TRK bukan hanya mengusung semangat lokal, tetapi juga membawa perspektif makro yang dibutuhkan untuk mengangkat kembali kejayaan Golkar di Aceh.
Musda seharusnya tidak dipahami sekadar sebagai arena perebutan kekuasaan, tetapi sebagai momentum strategis untuk mengevaluasi perjalanan partai, merancang masa depan, dan memilih pemimpin yang mampu menghadirkan perubahan nyata.

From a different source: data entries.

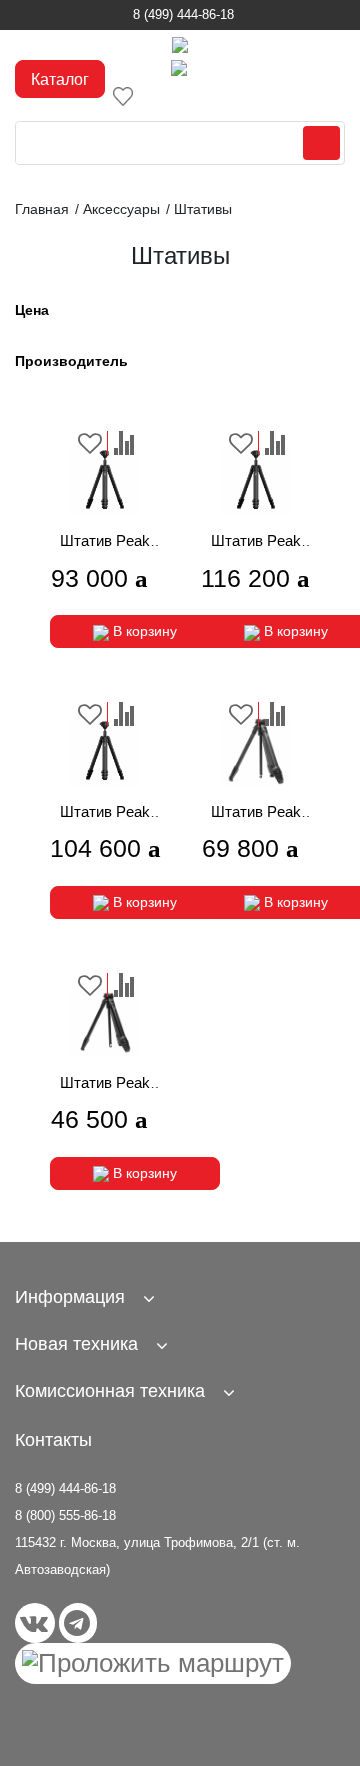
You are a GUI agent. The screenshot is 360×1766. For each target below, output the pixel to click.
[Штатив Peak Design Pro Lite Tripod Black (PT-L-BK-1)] (104, 480)
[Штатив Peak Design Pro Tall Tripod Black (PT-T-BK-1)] (255, 480)
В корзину (143, 631)
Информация (70, 1297)
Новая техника (76, 1344)
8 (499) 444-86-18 (183, 14)
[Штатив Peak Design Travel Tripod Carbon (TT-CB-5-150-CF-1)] (255, 751)
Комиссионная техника (110, 1391)
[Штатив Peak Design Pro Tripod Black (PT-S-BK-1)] (104, 751)
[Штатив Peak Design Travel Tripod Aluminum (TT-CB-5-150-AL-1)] (104, 1022)
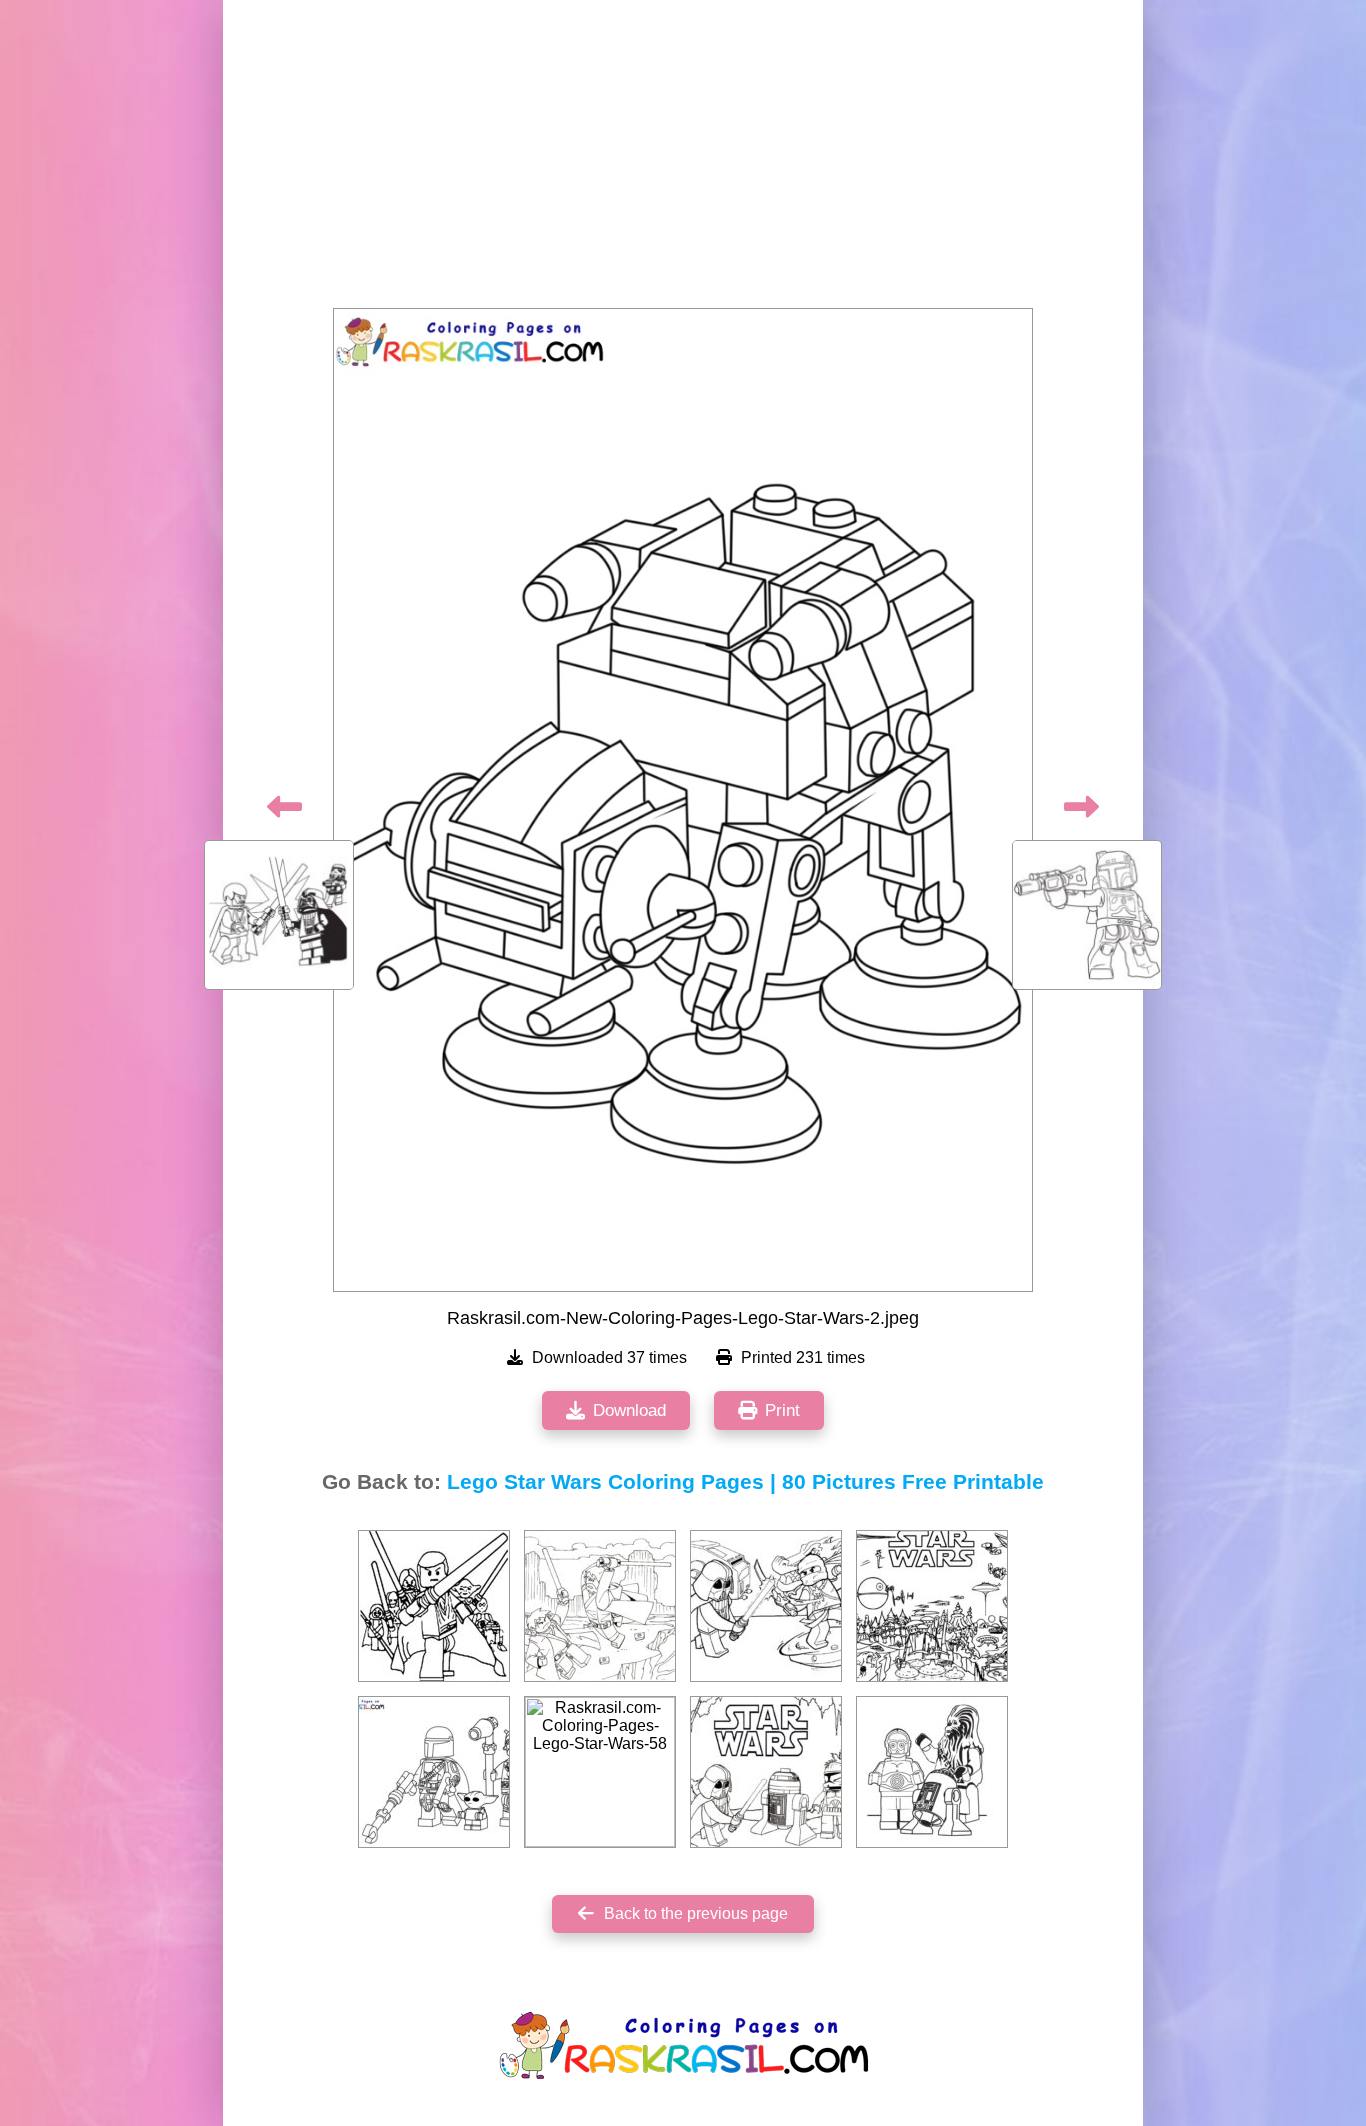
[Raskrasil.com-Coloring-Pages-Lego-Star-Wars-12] (434, 1606)
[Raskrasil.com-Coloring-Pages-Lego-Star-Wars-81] (932, 1772)
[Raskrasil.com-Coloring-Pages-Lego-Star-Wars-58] (600, 1772)
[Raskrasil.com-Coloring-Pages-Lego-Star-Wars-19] (600, 1606)
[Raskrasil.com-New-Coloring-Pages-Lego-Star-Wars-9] (434, 1772)
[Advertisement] (683, 160)
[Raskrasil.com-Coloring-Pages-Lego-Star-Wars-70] (766, 1606)
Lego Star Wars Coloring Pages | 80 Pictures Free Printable (745, 1482)
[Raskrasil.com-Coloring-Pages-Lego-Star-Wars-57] (766, 1772)
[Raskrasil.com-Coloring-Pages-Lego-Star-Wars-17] (932, 1606)
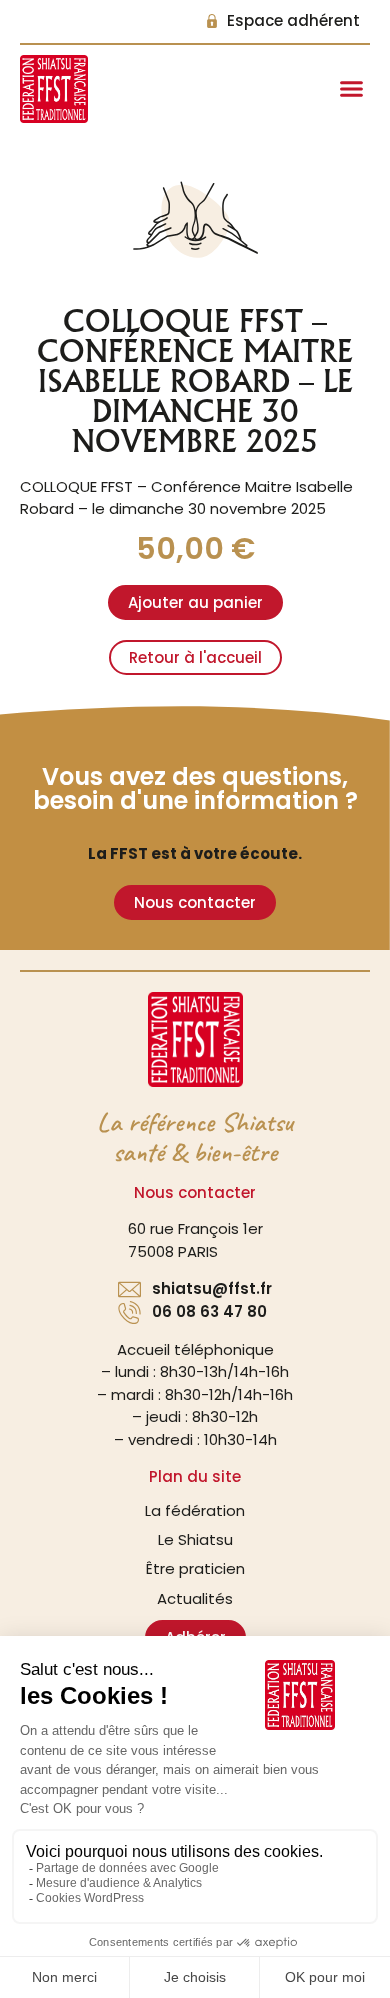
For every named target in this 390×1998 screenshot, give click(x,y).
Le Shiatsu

Dalam hal ini, TRK telah membuktikan dirinya layak menjadi kandidat utama. Ia memiliki tiga modal utama yang tak tergantikan dalam tubuh partai modern: legitimasi, militansi, dan loyalitas. Ketiganya adalah pilar yang menentukan kelayakan seorang pemimpin dalam menjaga marwah partai.
Dukungan moral dan politik dari sejumlah tokoh penting di DPP menjadi sinyal kuat bahwa TRK tidak hanya dianggap serius, tapi juga dinilai layak memimpin. Ini adalah bentuk apresiasi atas konsistensinya membangun komunikasi politik yang sehat dan etis.
TRK tidak menggunakan cara-cara instan, ia tidak mengandalkan klaim kosong, tapi hadir dengan bukti. Ia tidak memaksa, tapi meyakinkan. Dan inilah bentuk kepemimpinan yang dibutuhkan Golkar Aceh saat ini figur yang mampu merawat kepercayaan, menyatukan kekuatan, dan memperkuat identitas partai.
Dengan mendorong figur seperti TRK, Partai Golkar sejatinya sedang kembali menegaskan akar ideologisnya, bahwa kader sejati adalah mereka yang telah teruji bertarung, bertahan, dan membangun dari bawah. TRK adalah simbol nyata dari semangat itu.
Jika Golkar ingin kembali menjadi kekuatan dominan di Aceh, maka langkah pertama yang harus dilakukan adalah mengembalikan marwah kaderisasi sejati. Memberikan kepercayaan kepada kader yang tumbuh dari dalam tubuh partai adalah awal yang tepat.
Sudah waktunya Partai Golkar Aceh dipimpin oleh kader murni sosok yang tak hanya memahami cara kerja partai, tetapi juga mampu menjaga kepercayaan publik dan menjembatani kepentingan daerah dengan dinamika nasional.
Dalam seluruh jejak langkah dan visi politiknya, Teuku Raja Keumangan adalah salah satu jawaban terbaik untuk tantangan itu.